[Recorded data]
=== Begin Enclosure ===

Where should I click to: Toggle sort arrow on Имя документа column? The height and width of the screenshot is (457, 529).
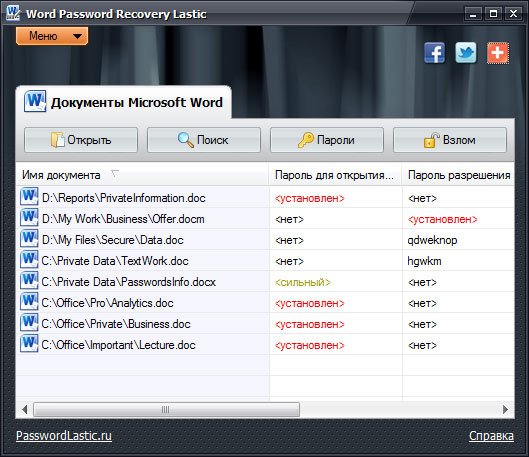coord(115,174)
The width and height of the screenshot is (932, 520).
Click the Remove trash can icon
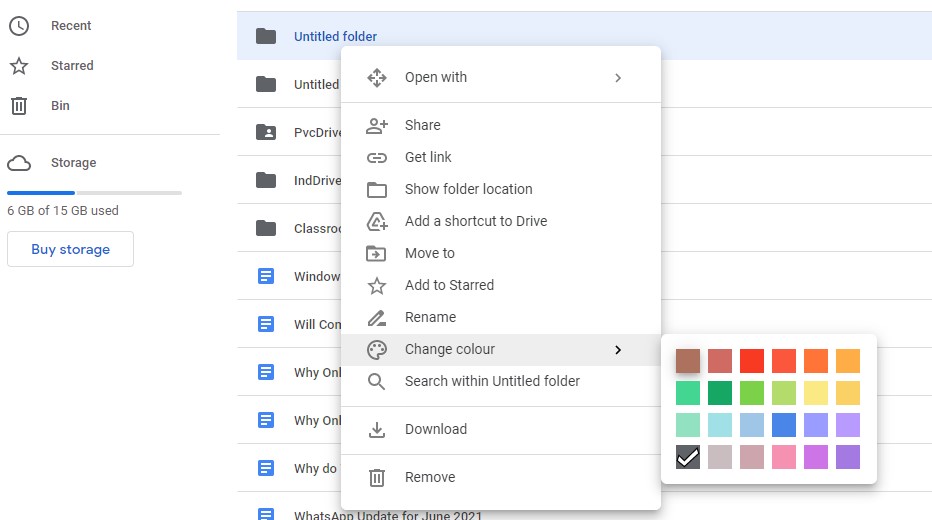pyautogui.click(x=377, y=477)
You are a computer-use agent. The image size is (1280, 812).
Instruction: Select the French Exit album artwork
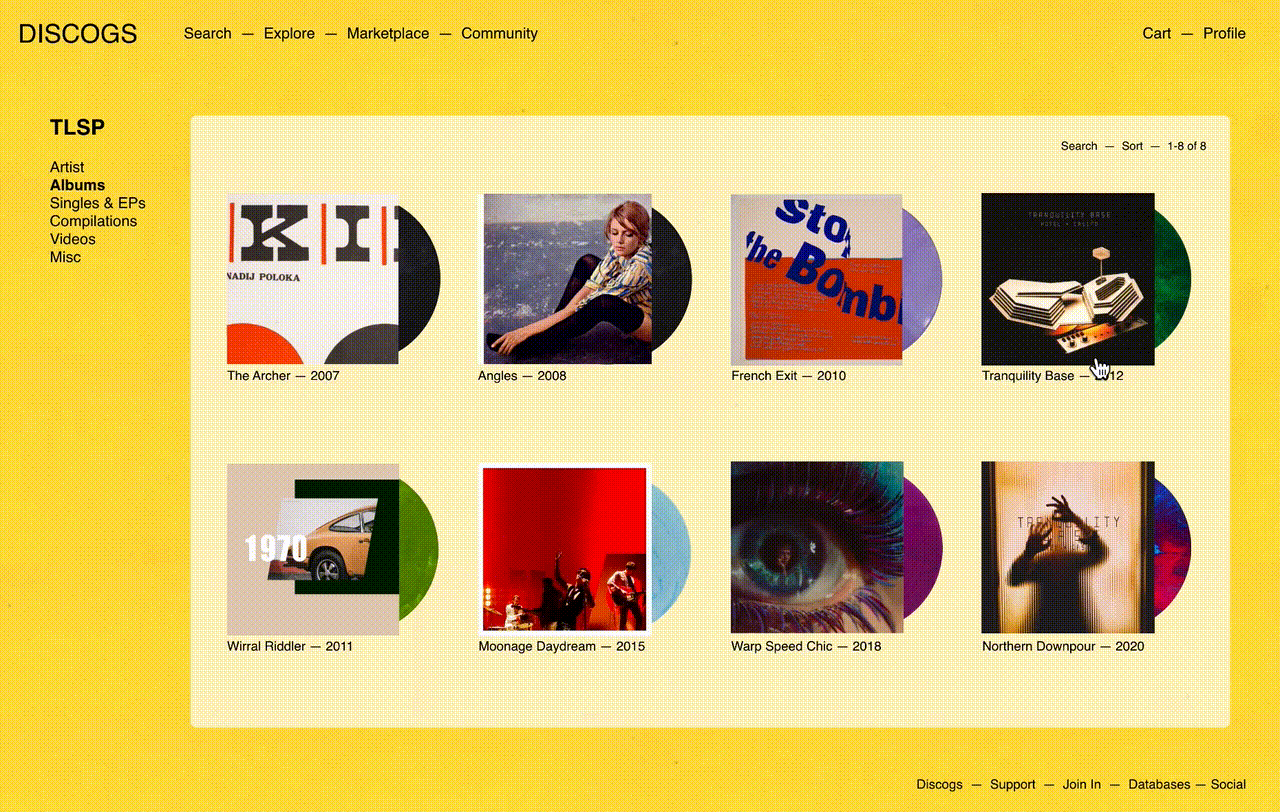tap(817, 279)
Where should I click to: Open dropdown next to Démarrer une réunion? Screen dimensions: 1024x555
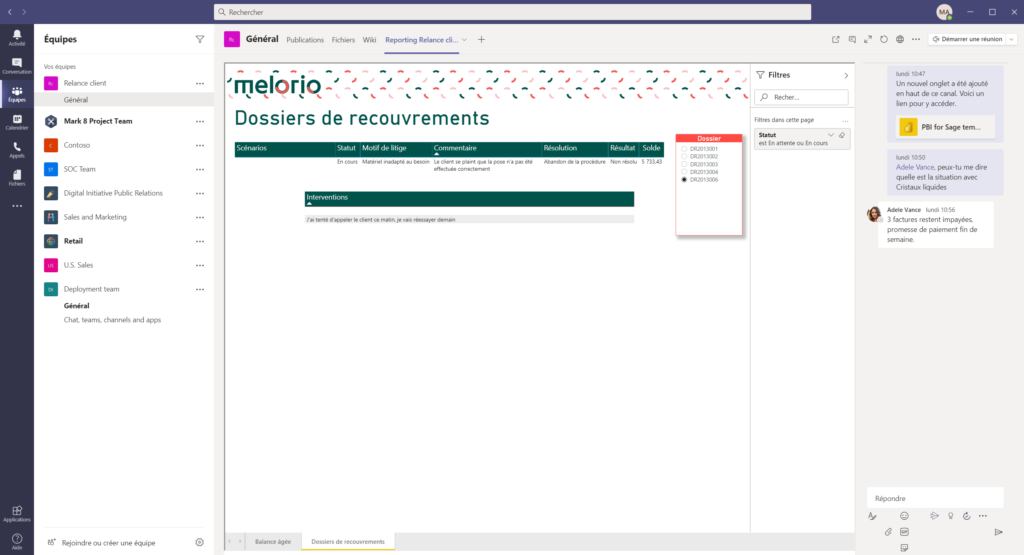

=== End Enclosure ===

REQUIRED WORK:
The result is an exact copy of the lines from the one holding "Click the Remove trash can icon" through the final line of the data above, both ends included, minus the pictures.

ANSWER TO THE PROBLEM:
Click the Remove trash can icon
pyautogui.click(x=377, y=477)
You are a computer-use agent. The image size is (1280, 812).
Instruction: Select the French Exit album artwork
tap(817, 279)
Where should I click to: Open dropdown next to Démarrer une réunion? Screen dimensions: 1024x555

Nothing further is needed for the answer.